How does a teacher’s perception of a student with a disability play a role in the student’s success, or lack thereof, in the classroom?

cc licensed ( BY ) flickr photo by Dheepak Ra:

Imagine if you were labelled (and treated accordingly), by the things you couldn’t do? You shouldn’t swim because you can’t breath under water. You can’t get that item up there because you are not tall enough. You can’t fly because you aren’t trying, but what really frustrates me is that you have a bad attitude because you are too scared to even attempt it. From this perspective, life is filled with obstacles rather than opportunities. Obviously there are many areas in life where each and everyone of us is disabled, but we choose to focus instead on the things we can do and that enables us to take action – to live. We work around our “disabilities” by making use of various strategies and accommodations, “assistive technology” and the support of others. We swim by coming up for air, or using a snorkel; we grab things that are out of our reach by climbing a ladder or asking someone that is taller to help us; we fly using an airplane, a helicopter or our imaginations. More importantly, we are not defined by these negative attributes. “Most people can expect to be considered ‘disabled’ at one time or another in their lives. This in no way detracts from their fundamental worth as human beings” (Mastropieri & Scruggs, 2010, p. 7).

When we are working with our students, those with disabilities and those without, we should take a strengths based approach. Our perception of our students guides the type of education we offer, the behavior we display, the relationship we build and the expectations that we hold; in turn, students are positively or negatively impacted. An interesting example of a self-fulfilling prophecy, comes from the broadcast of, “ A Class Divided” (Peters et al., 1985). In an exercise to give students a first hand experience dealing with discrimination, Jane Elliot tells her “blue-eyed” students that they are in fact smarter than the other students because of their eye color. Those “blue-eyed” students go on to achieve better test results than the other students, in fact, they achieved better results than they ever had before. Adversely, the other students, who were told repeatedly that they probably couldn’t do it (because of their eye color), yielded lower results than in the past (Peters et al., 1985). This did not occur because the “blue-eyed” students were smarter or more talented than the students without blue eyes. It happened because the teacher’s perception changed (in this case to prove a point), this directly affected her attitude, demeanor, expectations and behaviors towards her students; then, as if by magic, her students’ self-perception adjusted in response to the feedback, and produced the “expected” results. The power of perception is undeniable.

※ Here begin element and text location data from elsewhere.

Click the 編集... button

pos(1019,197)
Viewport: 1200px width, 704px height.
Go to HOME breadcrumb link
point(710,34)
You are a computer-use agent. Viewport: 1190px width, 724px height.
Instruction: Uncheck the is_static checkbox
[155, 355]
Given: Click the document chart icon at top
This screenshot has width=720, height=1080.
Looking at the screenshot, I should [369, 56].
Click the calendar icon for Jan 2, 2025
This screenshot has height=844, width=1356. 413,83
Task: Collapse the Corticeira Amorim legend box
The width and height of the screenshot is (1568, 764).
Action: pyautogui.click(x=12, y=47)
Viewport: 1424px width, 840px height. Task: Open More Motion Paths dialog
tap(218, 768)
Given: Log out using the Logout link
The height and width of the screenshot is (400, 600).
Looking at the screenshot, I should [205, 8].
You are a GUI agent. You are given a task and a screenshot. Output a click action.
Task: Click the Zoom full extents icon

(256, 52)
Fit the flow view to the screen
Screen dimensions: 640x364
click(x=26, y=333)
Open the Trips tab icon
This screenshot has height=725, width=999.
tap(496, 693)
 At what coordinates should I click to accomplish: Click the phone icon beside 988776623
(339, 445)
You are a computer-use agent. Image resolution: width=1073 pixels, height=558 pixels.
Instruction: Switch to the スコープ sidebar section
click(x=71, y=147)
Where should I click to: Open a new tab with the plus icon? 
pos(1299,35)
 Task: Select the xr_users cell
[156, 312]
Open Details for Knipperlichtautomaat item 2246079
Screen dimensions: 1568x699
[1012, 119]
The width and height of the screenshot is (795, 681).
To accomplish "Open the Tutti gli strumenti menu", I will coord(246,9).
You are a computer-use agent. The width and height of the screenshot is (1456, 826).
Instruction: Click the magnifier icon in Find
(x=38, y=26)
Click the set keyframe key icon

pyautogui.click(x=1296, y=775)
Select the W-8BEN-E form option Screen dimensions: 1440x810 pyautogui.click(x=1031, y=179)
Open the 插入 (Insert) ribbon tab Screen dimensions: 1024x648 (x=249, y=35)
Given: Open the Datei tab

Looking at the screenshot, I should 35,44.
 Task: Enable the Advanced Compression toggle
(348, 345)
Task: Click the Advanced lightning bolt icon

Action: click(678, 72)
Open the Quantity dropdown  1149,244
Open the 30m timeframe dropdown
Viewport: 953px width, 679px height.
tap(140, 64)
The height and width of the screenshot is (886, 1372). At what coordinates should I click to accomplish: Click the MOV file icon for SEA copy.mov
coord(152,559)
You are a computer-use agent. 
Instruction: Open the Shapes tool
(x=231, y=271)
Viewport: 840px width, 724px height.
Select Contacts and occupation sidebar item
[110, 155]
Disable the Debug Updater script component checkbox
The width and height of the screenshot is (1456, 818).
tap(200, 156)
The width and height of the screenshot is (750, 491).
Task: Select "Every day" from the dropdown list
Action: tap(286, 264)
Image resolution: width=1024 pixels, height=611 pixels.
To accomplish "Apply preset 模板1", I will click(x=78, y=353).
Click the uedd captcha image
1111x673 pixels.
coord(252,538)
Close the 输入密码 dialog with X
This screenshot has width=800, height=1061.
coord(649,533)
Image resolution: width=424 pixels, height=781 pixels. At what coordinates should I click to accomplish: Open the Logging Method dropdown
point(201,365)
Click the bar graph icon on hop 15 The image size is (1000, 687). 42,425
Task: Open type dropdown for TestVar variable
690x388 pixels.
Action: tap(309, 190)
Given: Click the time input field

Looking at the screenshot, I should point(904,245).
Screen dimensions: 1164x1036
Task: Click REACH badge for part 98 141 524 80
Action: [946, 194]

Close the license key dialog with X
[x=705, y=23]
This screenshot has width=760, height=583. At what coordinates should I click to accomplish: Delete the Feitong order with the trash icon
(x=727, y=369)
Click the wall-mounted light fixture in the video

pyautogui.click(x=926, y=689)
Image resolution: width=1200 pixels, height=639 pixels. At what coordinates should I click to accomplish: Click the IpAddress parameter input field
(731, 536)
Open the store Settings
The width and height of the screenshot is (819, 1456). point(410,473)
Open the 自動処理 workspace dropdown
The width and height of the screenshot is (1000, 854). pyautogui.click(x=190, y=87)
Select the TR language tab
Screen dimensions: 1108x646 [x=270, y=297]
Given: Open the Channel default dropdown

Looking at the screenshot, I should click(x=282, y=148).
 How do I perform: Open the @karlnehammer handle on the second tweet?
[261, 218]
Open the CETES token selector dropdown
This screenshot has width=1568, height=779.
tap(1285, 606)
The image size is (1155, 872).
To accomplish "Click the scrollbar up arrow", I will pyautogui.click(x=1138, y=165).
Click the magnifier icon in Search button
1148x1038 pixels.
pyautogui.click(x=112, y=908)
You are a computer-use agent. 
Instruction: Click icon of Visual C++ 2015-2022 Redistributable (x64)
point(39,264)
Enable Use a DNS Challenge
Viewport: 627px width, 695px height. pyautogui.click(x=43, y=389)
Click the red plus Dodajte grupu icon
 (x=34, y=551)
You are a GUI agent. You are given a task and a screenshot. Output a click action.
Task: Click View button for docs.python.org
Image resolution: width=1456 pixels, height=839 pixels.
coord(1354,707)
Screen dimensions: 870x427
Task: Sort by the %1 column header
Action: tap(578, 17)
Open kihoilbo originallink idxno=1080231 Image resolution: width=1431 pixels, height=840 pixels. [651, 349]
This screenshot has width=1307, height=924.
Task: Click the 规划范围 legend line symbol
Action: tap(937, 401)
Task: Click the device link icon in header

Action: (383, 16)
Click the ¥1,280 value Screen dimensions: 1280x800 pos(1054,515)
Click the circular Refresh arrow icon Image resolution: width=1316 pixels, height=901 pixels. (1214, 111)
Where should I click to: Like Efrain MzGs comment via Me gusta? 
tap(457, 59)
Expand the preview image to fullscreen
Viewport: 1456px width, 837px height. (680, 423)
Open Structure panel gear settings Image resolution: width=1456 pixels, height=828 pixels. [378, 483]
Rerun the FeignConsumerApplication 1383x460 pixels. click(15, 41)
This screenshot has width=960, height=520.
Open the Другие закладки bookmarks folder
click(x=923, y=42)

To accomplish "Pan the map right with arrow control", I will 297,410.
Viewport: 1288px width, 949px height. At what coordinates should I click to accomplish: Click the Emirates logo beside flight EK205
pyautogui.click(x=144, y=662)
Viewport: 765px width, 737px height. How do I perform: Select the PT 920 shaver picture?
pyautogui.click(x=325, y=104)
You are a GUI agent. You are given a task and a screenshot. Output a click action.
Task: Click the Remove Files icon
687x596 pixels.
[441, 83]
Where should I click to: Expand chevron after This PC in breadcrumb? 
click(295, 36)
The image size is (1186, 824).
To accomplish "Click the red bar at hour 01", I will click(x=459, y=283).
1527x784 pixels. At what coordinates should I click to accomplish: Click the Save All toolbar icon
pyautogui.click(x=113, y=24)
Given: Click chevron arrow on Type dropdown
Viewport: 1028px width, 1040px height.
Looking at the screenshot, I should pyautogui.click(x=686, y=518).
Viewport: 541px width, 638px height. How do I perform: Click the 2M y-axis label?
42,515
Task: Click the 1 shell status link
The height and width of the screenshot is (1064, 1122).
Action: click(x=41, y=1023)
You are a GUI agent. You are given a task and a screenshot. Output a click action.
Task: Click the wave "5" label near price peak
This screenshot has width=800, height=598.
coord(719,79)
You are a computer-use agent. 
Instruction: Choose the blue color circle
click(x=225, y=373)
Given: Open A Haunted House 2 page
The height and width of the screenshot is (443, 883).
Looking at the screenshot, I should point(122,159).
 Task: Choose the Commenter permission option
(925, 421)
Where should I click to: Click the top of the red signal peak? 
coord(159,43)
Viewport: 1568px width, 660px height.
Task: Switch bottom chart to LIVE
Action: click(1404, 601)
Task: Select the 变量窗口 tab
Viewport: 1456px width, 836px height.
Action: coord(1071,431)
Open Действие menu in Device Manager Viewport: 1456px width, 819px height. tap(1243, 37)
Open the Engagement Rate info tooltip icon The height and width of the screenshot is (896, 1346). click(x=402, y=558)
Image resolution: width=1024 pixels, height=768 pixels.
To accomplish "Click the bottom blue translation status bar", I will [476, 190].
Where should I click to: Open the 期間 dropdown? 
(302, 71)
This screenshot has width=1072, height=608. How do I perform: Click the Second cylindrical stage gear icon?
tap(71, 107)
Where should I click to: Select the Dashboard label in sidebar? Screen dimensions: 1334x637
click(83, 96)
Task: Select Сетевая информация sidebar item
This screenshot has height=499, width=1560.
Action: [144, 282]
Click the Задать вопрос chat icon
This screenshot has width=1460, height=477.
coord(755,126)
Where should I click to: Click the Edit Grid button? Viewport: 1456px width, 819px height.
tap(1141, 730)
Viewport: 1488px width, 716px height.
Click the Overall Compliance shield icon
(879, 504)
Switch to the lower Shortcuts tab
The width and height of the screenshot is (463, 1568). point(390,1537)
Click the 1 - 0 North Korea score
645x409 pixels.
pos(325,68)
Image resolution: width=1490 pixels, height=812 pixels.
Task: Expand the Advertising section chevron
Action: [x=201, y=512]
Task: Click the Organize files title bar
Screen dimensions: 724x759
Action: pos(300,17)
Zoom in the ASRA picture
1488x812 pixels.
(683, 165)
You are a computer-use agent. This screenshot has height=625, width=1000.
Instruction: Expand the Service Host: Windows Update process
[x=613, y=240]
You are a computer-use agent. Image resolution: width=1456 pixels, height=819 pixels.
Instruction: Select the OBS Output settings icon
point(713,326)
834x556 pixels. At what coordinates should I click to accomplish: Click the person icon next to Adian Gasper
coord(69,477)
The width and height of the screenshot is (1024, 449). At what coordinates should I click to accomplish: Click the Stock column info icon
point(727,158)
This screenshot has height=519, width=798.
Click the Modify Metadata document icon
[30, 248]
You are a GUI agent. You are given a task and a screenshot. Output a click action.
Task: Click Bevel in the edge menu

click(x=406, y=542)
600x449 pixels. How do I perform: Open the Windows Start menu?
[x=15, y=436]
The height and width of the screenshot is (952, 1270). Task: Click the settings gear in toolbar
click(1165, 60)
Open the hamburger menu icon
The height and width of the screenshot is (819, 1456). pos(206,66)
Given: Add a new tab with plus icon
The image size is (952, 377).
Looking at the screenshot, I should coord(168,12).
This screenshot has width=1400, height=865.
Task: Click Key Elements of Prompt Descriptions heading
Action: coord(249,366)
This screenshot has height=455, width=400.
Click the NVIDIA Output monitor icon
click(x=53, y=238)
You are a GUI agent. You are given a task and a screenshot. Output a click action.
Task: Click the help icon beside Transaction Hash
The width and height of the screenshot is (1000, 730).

When working with students who have disabilities we can help or hinder the student’s success simply by changing our perceptions. A student should not be described or labelled based on his or her disability, instead he/she should be viewed as a person first, with a unique set of strengths, weaknesses and needs. Even our private and professional dialogue must change to reflect this concept; for example, he is a person with a disability, not a disabled person (Concordia University, n.d.). In practice, this means we teach the whole child. For example, I have a student who needs extra time to process information and has a difficult time retaining it; she often gets frustrated because she feels like it takes her longer to accomplish tasks. On the other hand, this child is an excellent artist. Instead of focusing on her disability or weakness, “We went over this last week, you need to learn to focus more. You aren’t going to have time to finish this now, so I will have to help you finish it at recess”, I try to utilize her strengths, “Remember that poster that you created last week on this topic? Close your eyes and think about the things you included; use your drawing to help you answer these questions”. This way, she is thinking about something that she can do really well, instead of something that she struggles with; and she is using her strength as a strategy to help her complete the task rather than focusing on what is holding her back. Using a strength based approach, this student is more likely to attempt the task, and be successful. We can empower our students by letting them know that we think they can succeed, and helping them find the tools they need to do it.

We must first change our own perceptions, then we can work on improving how each student perceives himself/herself and the world.


Concordia University (n.d.). Week 1 – Introduction to Inclusive Education. In EDCI 528 Foundation Concepts for Inclusive Teaching.  Retrieved from

Mastropieri, M. & Scruggs, T. (2010). The Inclusive Classroom: Strategies for Effective Differentiated Instruction (4th ed.). Upper Saddle River, NJ: Pearson Education Inc..

Peters, W., Cobb, C., Elliott, J., Freidus, L., Hanser, D., Yale University., WGBH (Television station : Boston, Mass.), …  PBS Video.  (1985, March 26).  A class divided.  [Television broadcast].  S.l.: PBS.  Retrieved from 

*I originally wrote this post on February 27, 2013 as a part of EDCI 528 – Concordia University, Portland, Oregon.